Some of you may remember that, while I’m chugging away on my Rocky Coast Cardigan (chugga-chugga choo choo!), I checkout out a couple of knitting books from the library. My first review is AlterKnits: Imaginitive Projects and Creativity Exercises by Leigh Radford. In the introduction, Leigh talks about her book’s philosophy, specifically how she envisioned the book as a the ‘next step’ in her design career, as she altered her traditional ascetic. God, I hope that makes sense, because I don’t know how else to explain it. There are 27 designs in the book, and they range from the generally unmakable (a knitted screen door, anyone?) to gorgeous garments and useful household items.
While there weren’t really any patterns in here that made me say, “wow, I HAVE to knit that,” there were several that were stretches for me, but that I could see someone with a different fashion sense making and wearing quite successfully. First of all, the Mohair Cables Pullover is very, well, pretty. Of course, part of that is the gorgeous photography. You see the model in a field with the sun setting at her back, and it’s a lot harder to notice the sort of strange neckline and the bulkiness of the sweater. It has more of a lounging around the house/boyfriend fit then something I would probably make, but it is really, really pretty. Especially in this picture.
The other pattern I was drawn to was the Unisex Deconstructed Pullover.

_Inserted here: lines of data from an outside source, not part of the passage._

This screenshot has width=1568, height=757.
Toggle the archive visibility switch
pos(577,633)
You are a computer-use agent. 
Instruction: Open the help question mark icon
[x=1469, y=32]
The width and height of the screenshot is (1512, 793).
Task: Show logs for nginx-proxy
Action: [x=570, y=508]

Now this is what I think Radford meant when she was talking about alter-knits. With a quick look at the schematics I’m not sure I quite understand the construction, but it looks like on of those projects that you do partly because you like the look of the finished garment and partly because you want to see how the magic happens. The mix of colors, stitching, and symmetry (or lack of) certainly creates a unique FO.
I took a quick picture of the schematics just to show you a couple of things. First, how big they are. Aren’t they beautiful? I always love it when the publisher (or the author, but I bet a lot of the discussion here involves the publisher) takes the time to spread out large schematics so that the knitter can actually see and use them while they are dealing with the wet wool. All of the projects have schematics like this, which is a major plus for this book. Secondly, isn’t this pullover complicated?
The verdict in this book is egh. It’s certainly not a horrible book full of 1980’s ‘fashion’ for knitters, and there is a lot to be said for it. The patterns are creative, and Radford adds little tips and activities throughout the book to increase creativity. Of course, the photography is also gorgeous, but that sometimes takes away from your ability to see how the finished object will really look on a real person. Finally, the projects veer heavily to the household area, which I’m not really drawn to. Most of the garments aren’t really to my taste- it was printed in 2005, so some of the newer styles that are invading knitwear design (shawl collars? open-neck cardigans?) aren’t really in here. All in all, I would strongly recommend checking it out of your local library to at least give it a flip through. You never know, it might spark your creativity!